The Orioles must feel like they're running to stand still.

There are signs of hope. Catcher Matt Wieters was Baseball America's Minor League Player of the Year and may be the best prospect in baseball. The trade of Erik Bedard to the Mariners was a steal, giving Baltimore not only its closer (George Sherrill) and center fielder (Adam Jones) but also its best pitching prospect (Chris Tillman) and a couple of other young prospects who could contribute. Aubrey Huff had a bounceback year, and Nick Markakis looks like he'll occupy right field in Camden Yards for years.

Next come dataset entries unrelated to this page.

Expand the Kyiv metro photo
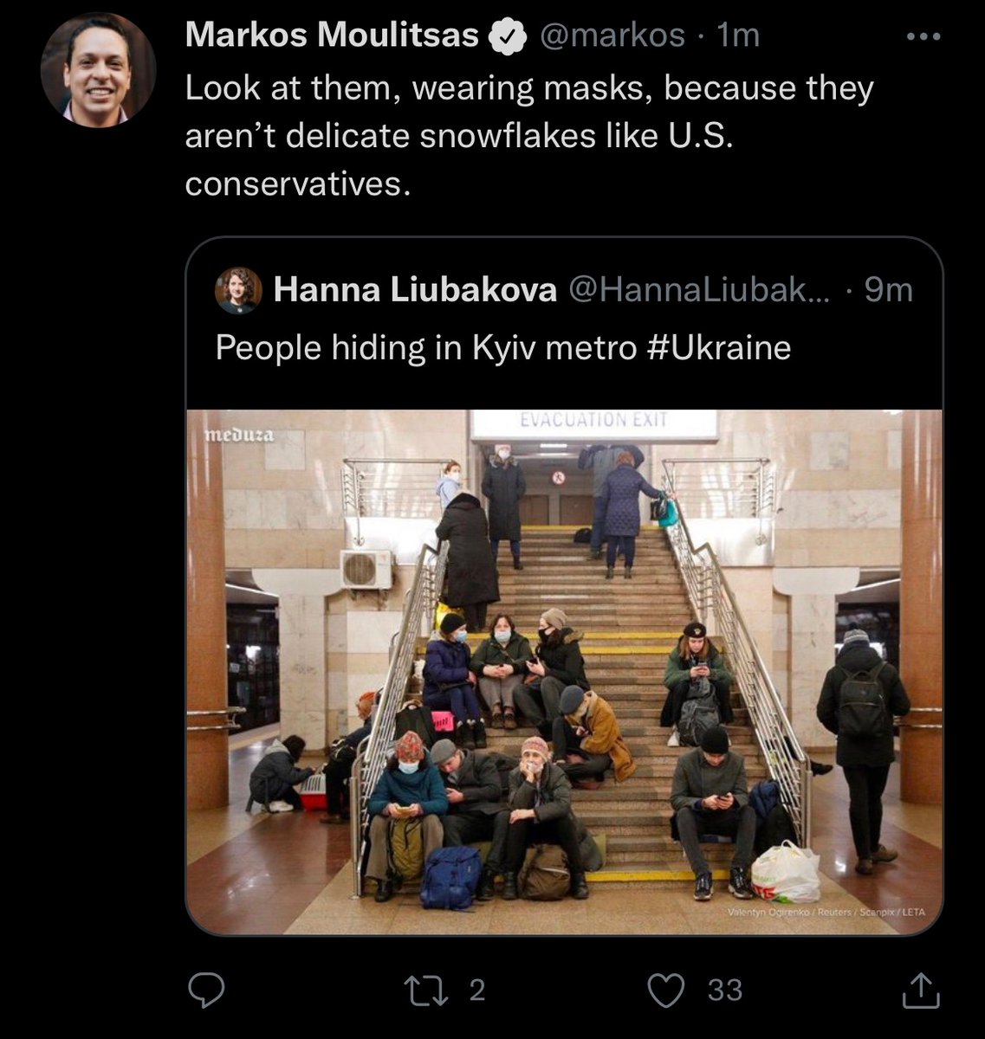This screenshot has width=985, height=1039. (x=565, y=672)
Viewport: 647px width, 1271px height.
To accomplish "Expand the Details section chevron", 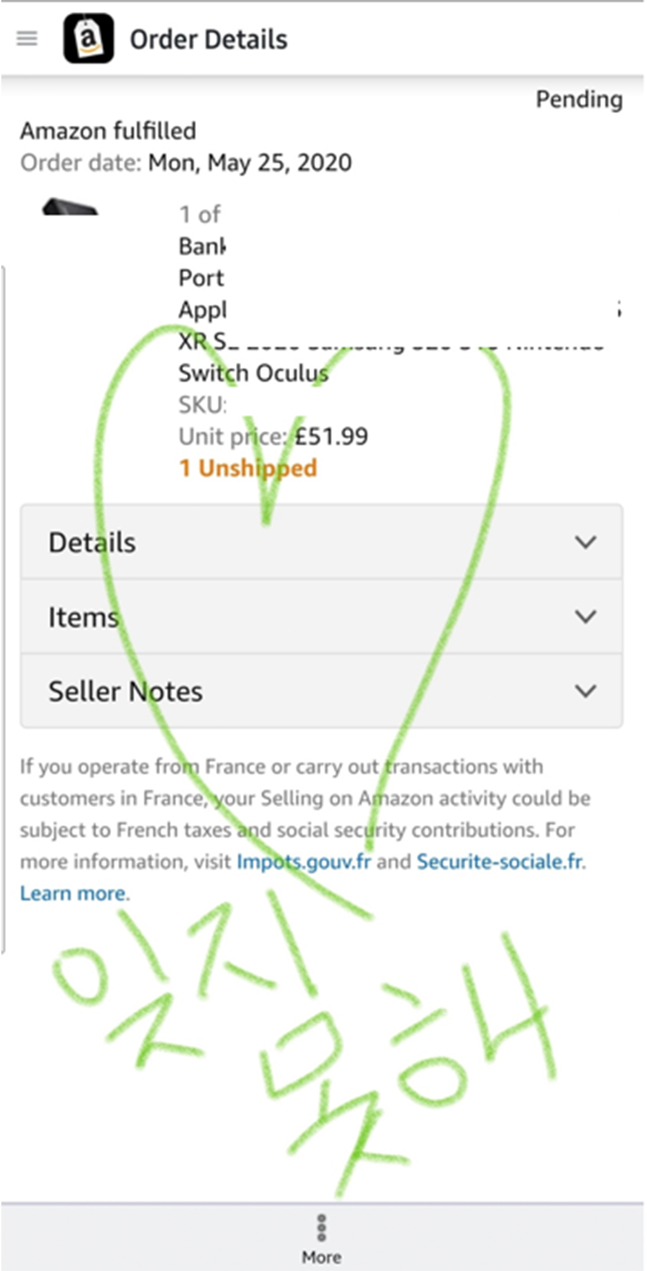I will point(585,543).
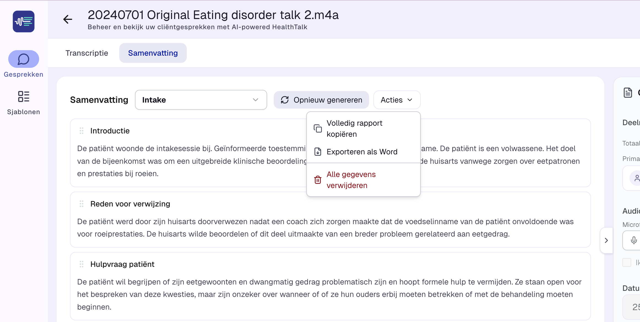
Task: Click the back arrow icon
Action: click(67, 19)
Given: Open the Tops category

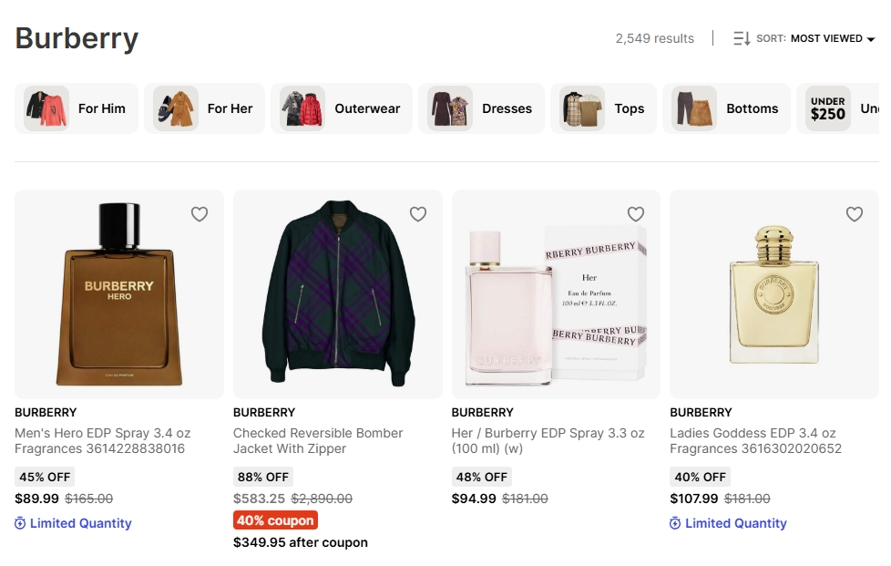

But there was at least as much bad news. The young pitchers the Orioles were counting on either weren't ready for prime time or got hurt. Radhames Liz (6.72 ERA in 17 starts) and Garrett Olson (6.65 ERA in 26 starts) took their lumps in Baltimore. Troy Patton, a key part of the Miguel Tejada trade with the Astros, went down with a torn labrum during spring training. Adam Loewen, who signed for $3.2 million bonus as the No. 4 overall pick in 2002, officially washed out as a pitcher after continued elbow problems. The Orioles decided to try Loewen as a position player and removed him from the 40-man roster after the season, with plans to re-sign him, but he decided to join the Blue Jays instead.

And in fact, the Orioles aren't even standing still. They're dropping back, falling into the cellar in the American League East for the first time since 1988. Baltimore's 68-93 record left it 17½ games out of fourth place and marked its 11th straight losing season.

Things aren't going to get any easier in the AL East. The Rays look like they'll be good for at least the next several years, and the Red Sox and Yankees will continue to be the Red Sox and Yankees. Even the Blue Jays finished 10 games above .500 and have a farm system that's showing improvement.

The Orioles are making progress in player development as well, with an influx of top-end talent in the last few years. Wieters is a legitimate cornerstone player, and the system's top three arms (Tillman, 2008 first-rounder Brian Matusz and Jake Arrieta) all look like legitimate big league starters.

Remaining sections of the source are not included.